(Data records)
<<<<

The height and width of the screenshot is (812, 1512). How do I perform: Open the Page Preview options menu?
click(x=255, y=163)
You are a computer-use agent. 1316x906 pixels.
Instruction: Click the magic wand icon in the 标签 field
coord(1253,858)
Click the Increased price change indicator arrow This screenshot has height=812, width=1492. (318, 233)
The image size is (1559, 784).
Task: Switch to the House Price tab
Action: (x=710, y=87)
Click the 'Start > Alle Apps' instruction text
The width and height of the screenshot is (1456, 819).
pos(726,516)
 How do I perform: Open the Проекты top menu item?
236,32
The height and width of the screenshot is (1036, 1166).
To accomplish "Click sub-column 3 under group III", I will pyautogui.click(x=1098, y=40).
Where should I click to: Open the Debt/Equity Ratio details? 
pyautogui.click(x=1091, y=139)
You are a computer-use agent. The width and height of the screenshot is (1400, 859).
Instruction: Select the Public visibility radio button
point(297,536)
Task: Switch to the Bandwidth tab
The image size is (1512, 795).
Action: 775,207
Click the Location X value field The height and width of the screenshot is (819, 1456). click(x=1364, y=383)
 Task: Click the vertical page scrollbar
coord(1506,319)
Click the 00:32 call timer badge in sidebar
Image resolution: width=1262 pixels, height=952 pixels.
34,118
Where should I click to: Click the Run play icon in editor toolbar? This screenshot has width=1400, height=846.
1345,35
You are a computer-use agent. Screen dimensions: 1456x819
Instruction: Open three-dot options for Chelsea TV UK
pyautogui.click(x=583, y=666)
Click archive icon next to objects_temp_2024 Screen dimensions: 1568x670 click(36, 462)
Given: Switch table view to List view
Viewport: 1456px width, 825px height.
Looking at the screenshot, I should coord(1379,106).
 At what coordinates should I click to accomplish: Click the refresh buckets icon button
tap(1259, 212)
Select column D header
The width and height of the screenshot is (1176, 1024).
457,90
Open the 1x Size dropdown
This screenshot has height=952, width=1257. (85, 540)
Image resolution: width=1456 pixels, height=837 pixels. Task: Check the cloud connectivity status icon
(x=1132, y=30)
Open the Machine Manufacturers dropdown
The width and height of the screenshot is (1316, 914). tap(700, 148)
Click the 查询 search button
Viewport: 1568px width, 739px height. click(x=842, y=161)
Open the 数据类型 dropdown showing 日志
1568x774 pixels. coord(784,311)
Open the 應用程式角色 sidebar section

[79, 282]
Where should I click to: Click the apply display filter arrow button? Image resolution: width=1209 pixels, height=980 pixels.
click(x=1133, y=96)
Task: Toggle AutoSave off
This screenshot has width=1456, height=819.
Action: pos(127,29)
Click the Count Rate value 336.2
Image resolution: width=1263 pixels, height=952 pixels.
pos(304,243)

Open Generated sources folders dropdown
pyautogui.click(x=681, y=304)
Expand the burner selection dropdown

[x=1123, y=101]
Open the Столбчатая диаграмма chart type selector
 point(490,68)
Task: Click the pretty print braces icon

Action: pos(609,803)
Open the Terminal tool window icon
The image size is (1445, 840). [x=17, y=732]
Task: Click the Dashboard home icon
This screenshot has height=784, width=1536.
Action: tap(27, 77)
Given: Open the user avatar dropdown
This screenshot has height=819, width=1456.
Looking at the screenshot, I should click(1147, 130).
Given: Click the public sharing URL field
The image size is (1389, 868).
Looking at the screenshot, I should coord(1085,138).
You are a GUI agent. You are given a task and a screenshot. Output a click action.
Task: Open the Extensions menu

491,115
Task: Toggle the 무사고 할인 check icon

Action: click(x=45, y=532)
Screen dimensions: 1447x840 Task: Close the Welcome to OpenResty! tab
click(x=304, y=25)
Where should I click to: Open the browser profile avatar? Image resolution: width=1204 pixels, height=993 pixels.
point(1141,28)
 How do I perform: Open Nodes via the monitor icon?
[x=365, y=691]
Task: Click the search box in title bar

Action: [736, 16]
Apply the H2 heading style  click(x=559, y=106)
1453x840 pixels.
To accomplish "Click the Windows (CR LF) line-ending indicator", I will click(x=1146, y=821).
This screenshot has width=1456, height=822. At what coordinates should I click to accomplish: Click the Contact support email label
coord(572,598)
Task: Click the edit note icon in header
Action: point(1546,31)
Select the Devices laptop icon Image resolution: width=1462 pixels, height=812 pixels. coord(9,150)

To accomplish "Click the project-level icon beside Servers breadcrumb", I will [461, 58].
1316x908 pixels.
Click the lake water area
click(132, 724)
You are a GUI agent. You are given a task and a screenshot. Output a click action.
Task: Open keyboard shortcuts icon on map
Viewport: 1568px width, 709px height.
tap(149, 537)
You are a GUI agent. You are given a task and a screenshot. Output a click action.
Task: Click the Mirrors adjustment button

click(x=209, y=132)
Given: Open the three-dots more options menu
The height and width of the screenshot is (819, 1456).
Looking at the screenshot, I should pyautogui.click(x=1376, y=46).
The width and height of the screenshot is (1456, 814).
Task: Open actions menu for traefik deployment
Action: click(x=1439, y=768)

>>>>

Reproduce every line of the data so that nothing differs from the original.

The height and width of the screenshot is (812, 1512). How do I perform: Open the Page Preview options menu?
click(x=255, y=163)
You are a computer-use agent. 1316x906 pixels.
Instruction: Click the magic wand icon in the 标签 field
coord(1253,858)
Click the Increased price change indicator arrow This screenshot has height=812, width=1492. (318, 233)
The image size is (1559, 784).
Task: Switch to the House Price tab
Action: (x=710, y=87)
Click the 'Start > Alle Apps' instruction text
The width and height of the screenshot is (1456, 819).
pos(726,516)
 How do I perform: Open the Проекты top menu item?
236,32
The height and width of the screenshot is (1036, 1166).
To accomplish "Click sub-column 3 under group III", I will pyautogui.click(x=1098, y=40).
Where should I click to: Open the Debt/Equity Ratio details? 
pyautogui.click(x=1091, y=139)
You are a computer-use agent. The width and height of the screenshot is (1400, 859).
Instruction: Select the Public visibility radio button
point(297,536)
Task: Switch to the Bandwidth tab
The image size is (1512, 795).
Action: 775,207
Click the Location X value field The height and width of the screenshot is (819, 1456). click(x=1364, y=383)
 Task: Click the vertical page scrollbar
coord(1506,319)
Click the 00:32 call timer badge in sidebar
Image resolution: width=1262 pixels, height=952 pixels.
34,118
Where should I click to: Click the Run play icon in editor toolbar? This screenshot has width=1400, height=846.
1345,35
You are a computer-use agent. Screen dimensions: 1456x819
Instruction: Open three-dot options for Chelsea TV UK
pyautogui.click(x=583, y=666)
Click archive icon next to objects_temp_2024 Screen dimensions: 1568x670 click(36, 462)
Given: Switch table view to List view
Viewport: 1456px width, 825px height.
Looking at the screenshot, I should coord(1379,106).
 At what coordinates should I click to accomplish: Click the refresh buckets icon button
tap(1259, 212)
Select column D header
The width and height of the screenshot is (1176, 1024).
457,90
Open the 1x Size dropdown
This screenshot has height=952, width=1257. (85, 540)
Image resolution: width=1456 pixels, height=837 pixels. Task: Check the cloud connectivity status icon
(x=1132, y=30)
Open the Machine Manufacturers dropdown
The width and height of the screenshot is (1316, 914). tap(700, 148)
Click the 查询 search button
Viewport: 1568px width, 739px height. click(x=842, y=161)
Open the 数据类型 dropdown showing 日志
1568x774 pixels. coord(784,311)
Open the 應用程式角色 sidebar section

[79, 282]
Where should I click to: Click the apply display filter arrow button? Image resolution: width=1209 pixels, height=980 pixels.
click(x=1133, y=96)
Task: Toggle AutoSave off
This screenshot has width=1456, height=819.
Action: pos(127,29)
Click the Count Rate value 336.2
Image resolution: width=1263 pixels, height=952 pixels.
pos(304,243)

Open Generated sources folders dropdown
pyautogui.click(x=681, y=304)
Expand the burner selection dropdown

[x=1123, y=101]
Open the Столбчатая диаграмма chart type selector
 point(490,68)
Task: Click the pretty print braces icon

Action: pos(609,803)
Open the Terminal tool window icon
The image size is (1445, 840). [x=17, y=732]
Task: Click the Dashboard home icon
This screenshot has height=784, width=1536.
Action: tap(27, 77)
Given: Open the user avatar dropdown
This screenshot has height=819, width=1456.
Looking at the screenshot, I should click(1147, 130).
Given: Click the public sharing URL field
The image size is (1389, 868).
Looking at the screenshot, I should coord(1085,138).
You are a GUI agent. You are given a task and a screenshot. Output a click action.
Task: Open the Extensions menu

491,115
Task: Toggle the 무사고 할인 check icon

Action: click(x=45, y=532)
Screen dimensions: 1447x840 Task: Close the Welcome to OpenResty! tab
click(x=304, y=25)
Where should I click to: Open the browser profile avatar? Image resolution: width=1204 pixels, height=993 pixels.
point(1141,28)
 How do I perform: Open Nodes via the monitor icon?
[x=365, y=691]
Task: Click the search box in title bar

Action: [736, 16]
Apply the H2 heading style  click(x=559, y=106)
1453x840 pixels.
To accomplish "Click the Windows (CR LF) line-ending indicator", I will click(x=1146, y=821).
This screenshot has width=1456, height=822. At what coordinates should I click to accomplish: Click the Contact support email label
coord(572,598)
Task: Click the edit note icon in header
Action: point(1546,31)
Select the Devices laptop icon Image resolution: width=1462 pixels, height=812 pixels. coord(9,150)

To accomplish "Click the project-level icon beside Servers breadcrumb", I will [461, 58].
1316x908 pixels.
Click the lake water area
click(132, 724)
You are a GUI agent. You are given a task and a screenshot. Output a click action.
Task: Open keyboard shortcuts icon on map
Viewport: 1568px width, 709px height.
tap(149, 537)
You are a GUI agent. You are given a task and a screenshot. Output a click action.
Task: Click the Mirrors adjustment button

click(x=209, y=132)
Given: Open the three-dots more options menu
The height and width of the screenshot is (819, 1456).
Looking at the screenshot, I should pyautogui.click(x=1376, y=46).
The width and height of the screenshot is (1456, 814).
Task: Open actions menu for traefik deployment
Action: click(x=1439, y=768)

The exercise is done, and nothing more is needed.